Thursday, April 12, 2012

Unplugged Half Marathon Goals

  • As always to have fun and have a positive race
  • To have my best time for the year (one good thing about a slow half in Feb. is it makes this more possible)
  • I want to run all my miles under 10 minutes including that hilly one near the end (last year my last 3 miles were in the tens)
  • I want to be as close to 2:05 as possible
  • I want there to be the same delicious brownies as part of the post race food that they had last year 
  • I want to end it thinking I do want to run the two halves I am already registered before the end of May
  • I want to have enough energy left for a bike ride in the afternoon
  • I want someone to say to me as I am running, "Aren't you the amazing swimmer I have seen at the pool at 5:45 a.m.? 
  • To celebrate the fact that this is my 20th half marathon
Okay some of these are silly goals (but truly I would love to have them happen) but what fun are goals without some silliness?  Or at least that is my belief for today.  I will go back and highlight the ones I am most serious about. 

There!

On to Saturday and a great race.  I know Jill and Johann are running halves too. Good luck to all of us and may we all enjoy our races! Plus good luck to all the Boston runners come Monday especially Marlene who is as excited as anyone out there!
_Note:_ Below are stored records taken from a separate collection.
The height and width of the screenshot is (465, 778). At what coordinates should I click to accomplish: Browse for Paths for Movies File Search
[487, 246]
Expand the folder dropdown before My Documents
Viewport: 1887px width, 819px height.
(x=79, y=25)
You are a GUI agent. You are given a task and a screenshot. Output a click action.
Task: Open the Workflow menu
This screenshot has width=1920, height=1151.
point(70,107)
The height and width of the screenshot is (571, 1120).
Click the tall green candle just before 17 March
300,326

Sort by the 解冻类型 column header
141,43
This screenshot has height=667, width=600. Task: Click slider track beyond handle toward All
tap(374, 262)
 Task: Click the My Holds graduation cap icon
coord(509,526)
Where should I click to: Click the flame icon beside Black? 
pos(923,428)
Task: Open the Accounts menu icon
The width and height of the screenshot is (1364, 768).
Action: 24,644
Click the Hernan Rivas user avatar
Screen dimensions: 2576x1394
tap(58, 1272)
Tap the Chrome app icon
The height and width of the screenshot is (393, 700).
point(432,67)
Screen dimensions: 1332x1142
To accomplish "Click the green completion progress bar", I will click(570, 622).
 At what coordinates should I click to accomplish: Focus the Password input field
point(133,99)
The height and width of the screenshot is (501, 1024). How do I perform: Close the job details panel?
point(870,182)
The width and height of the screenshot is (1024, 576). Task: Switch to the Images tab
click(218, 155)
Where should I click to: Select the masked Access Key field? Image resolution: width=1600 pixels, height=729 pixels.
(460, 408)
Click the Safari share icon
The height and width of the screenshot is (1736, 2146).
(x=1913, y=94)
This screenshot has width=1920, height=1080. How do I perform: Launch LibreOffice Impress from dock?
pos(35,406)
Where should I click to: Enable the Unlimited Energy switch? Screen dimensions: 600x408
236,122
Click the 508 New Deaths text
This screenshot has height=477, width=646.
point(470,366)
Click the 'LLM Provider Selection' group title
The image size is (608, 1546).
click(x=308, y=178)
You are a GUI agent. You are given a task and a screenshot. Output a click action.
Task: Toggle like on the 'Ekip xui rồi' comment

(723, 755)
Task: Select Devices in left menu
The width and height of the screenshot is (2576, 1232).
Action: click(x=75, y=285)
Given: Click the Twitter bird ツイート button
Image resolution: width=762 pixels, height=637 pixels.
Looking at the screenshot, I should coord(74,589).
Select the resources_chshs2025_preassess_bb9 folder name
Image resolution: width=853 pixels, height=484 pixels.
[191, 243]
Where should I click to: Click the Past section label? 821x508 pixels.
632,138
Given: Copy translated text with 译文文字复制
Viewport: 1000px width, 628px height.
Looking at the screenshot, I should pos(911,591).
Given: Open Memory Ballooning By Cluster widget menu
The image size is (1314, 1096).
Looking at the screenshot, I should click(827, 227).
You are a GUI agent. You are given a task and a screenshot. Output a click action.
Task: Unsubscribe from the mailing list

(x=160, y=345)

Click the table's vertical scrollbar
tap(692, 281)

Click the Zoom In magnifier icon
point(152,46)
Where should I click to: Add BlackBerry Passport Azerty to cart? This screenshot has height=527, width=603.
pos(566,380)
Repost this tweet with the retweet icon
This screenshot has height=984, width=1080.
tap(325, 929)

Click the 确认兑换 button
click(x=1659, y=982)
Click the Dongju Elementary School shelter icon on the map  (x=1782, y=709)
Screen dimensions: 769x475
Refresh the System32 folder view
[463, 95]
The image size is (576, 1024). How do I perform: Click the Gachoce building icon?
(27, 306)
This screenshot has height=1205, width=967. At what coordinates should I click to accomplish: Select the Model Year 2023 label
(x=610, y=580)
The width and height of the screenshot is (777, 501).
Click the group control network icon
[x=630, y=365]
Last year running over the bike  bridge- there were huge vibrations I
had never felt before as one of just a few runners or 
a cyclist

Huge snowstorm last year a few days before the
race. They changed the route some and 
moved snow from portions of
the bike path


No worries about snow THIS year.




19 comments:

Char said...

Your twentieth half marathon is a great achievement. Good luck with your race this weekend and all those goals.

Mike said...

Have fun this weekend! 20 half marathons? That's impressive!

Regarding your swimming question, it makes total sense to me. Your thigh muscles take a lot of oxygen so using them to swim faster affects endurance. That's why a pull buoy really helped me when I learned to swim. It helped me stay level without kicking at all so I could feel what it was like to swim level and use only my arms. When I'm swimming for endurance, I try to kick just enough to stay level using the least amount of energy/oxygen possible for my legs.

Keep experimenting and don't write anything off just yet. As you get faster what doesn't work now, might in the future.

middleagedrunner said...

Have fun this weekend and good luck! 20 Half's is a huge accomplishment- congrats to you!

Kandi said...

Those sound like good goals! Good luck. I especially hope you get your brownie at the finish line.

Johann said...

Yay for your 20th half! I always have some "silly" personal goals just like your list. Have a super race!

christa said...

HILL? What hill? Where is the hill? I want to finish the race!!

Darlene said...

Good luck! 20 - wow! None of the goals seem silly... LOL

Alisa said...

"hey, aren't you that amazing swimmer I see at 5:45?" ;)

You'll do great! Wishing you speedy thoughts and lots of energy so you can bike ride later that day. PS You're sounding so much like a triathlete these days.

Christi said...

Have a great race my dear!

Mike said...

I don't mind answering questions at all, so ask away. I'm still not a fast swimmer, but I struggled more than most to get the hang of it enough to be comfortable so I would love to help out.

I try to rotate when I swim vs. swimming flat, but I'm sure I don't rotate enough. I agree with laying off the lessons for a while but keep practicing 2-3x per week. When I learned, I got a private lesson and the instructor pointed out so many things wrong I couldn't remember them all. I told her I would practice by myself for a few weeks then schedule another lesson. I did that several times.

It would be good to do drills for most of your swimming time at this point. Look up shark drill, catch up, zipper drill and finger tip drag on you tube. They will make you feel really uncomfortable and uncoordinated at first, but with time, your stroke will improve. SO something like a couple hundred yard warmup (even if that means 4x50), then 4x50 of each of the drills, then a couple hundred yard cool down (even if it means 4x50). Your stroke will feel different for the cool down because the drills will help your form. Do that 2-3x a week for 3-4 weeks then take another set of lessons.

You can do it!

Jenn said...

Super goals!!! 20th HM!! This is reason for Brownies!!! If they don't have any delicious ones, you must send me your address and I will mail some to YOU!!!!! Very best of luck to you tomorrow!! May all these NON-silly goals be acheived!!!

Kate said...

I'm excited for you!! I hope your race is fantastic and you smash all your goals. :)

Amy said...

Congratulations on your 20th half! Hope it goes well and that you get to tick off a least a few of those goals!

Liz said...

20 Halfs is fantastic! Have a great race!

Kate said...

It's not teasing...it's thorough research. :)

Teamarcia said...

Congrats on 20! Can't wait to hear all about it. :)

Teamarcia said...

Congrats on 20! Can't wait to hear all about it. :)

Meg said...

So great goals, so positive!! I love the brownie memory..sometimes those tangible rewards just work for us!
Have fun!

Black Knight said...

Now I know that you have run in a perfect weather, no ice and no snow.
I am always more curious to read about your improvements in swimming.